I look at what rests in my palm. My next offering to her was far more telling than the crown had been. I had picked it from the ancient oak whose roots are embedded deep beneath the river. A blossom most out of place on such a tree and therefore left there deliberately for me to find by Melusine. It is a sign that the time is nearly upon us, and I pray to heaven that this portends the birth, not just of an heir to the throne but of a peace that our land has long been bereft of.
I place a small but beautiful pink flower in her hand with a smile, knowing that this should well lighten her mood:
“It is the symbol of the blossoming of new life. Your time is near your grace. You must prepare for your lying-in. The child will be with us very soon.”
My words seem to permeate the queen’s troubled countenance and I can almost hear the wheels of her mind turning as she plots her next move. I hope I have guided her in the desired direction. She must leave a strong council to rule whilst she recovers, even if it is one who will not allow her the extend of power she desires and only then when her son is born must she announce the king’s ailment, to do so before would be to crush any hopes she has of clinging on to any power she may garner. If planned correctly this should be the safest course to be taken through these stormy waters.
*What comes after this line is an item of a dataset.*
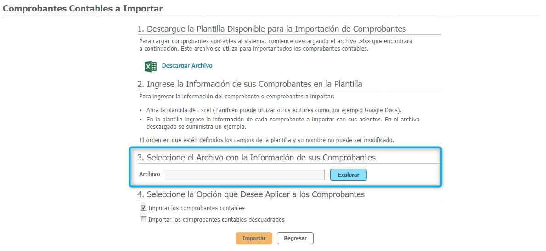
Task: Select the step 1 Descargue la Plantilla heading
Action: coord(271,29)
As her eyes glitter with renewed vigour, I can tell I have lost her rapt attention and beg my leave, departing quietly back to my chambers.
Queen Margaret of Anjou:
I stare at the delicate bloom in my hand and cannot prevent a small smile crossing my lips, a rare occurrence in these days of such uncertainty. I may be a queen of ancient blood, but I am still a woman, and one about to give birth not just to the heir of a great country, but to her first child. A blessing I had long feared would be denied me, after so many barren years. I can allow the trepidation at the thought of a trial that claims so many of us to finally become manifest in my mind.
Yet I know that the moment my son is lain in my arms, my triumph will be complete. With an heir to England, carrying not just Lancastrian blood, but my own as well, my enemies will have little choice but to bend the knee to me. With my husband unfit to rule and his heir for many years too young to wear the mantle of kingship, it is I who will take the reins of power and guide the kingdom back to glory. While I appreciate my friends sound and honest advice, I disagree with her view.
My friendship with Lord Somerset can be rumoured about as the court wishes, for what queen does not come under scrutiny such as this? I refuse to turn my back from the most loyal of my supporters because of a few petty whispers amongst chamber maids, none at court could possibly doubt my honour.
To me, nothing is more important than keeping power from Yorkist hands and my husbands lucidity to confirm my son as his heir. I will not allow the council to give the rule of England to any but myself, they will face the wrath of the she-wolf they call me if they attempt to do so. I have my child now to fight for and I shall do so until my final breath.
A woman I may be, but I can rule this country better than any man that skulks in the shadows. I will show my enemies the true nature of a woman’s strength and make my family proud.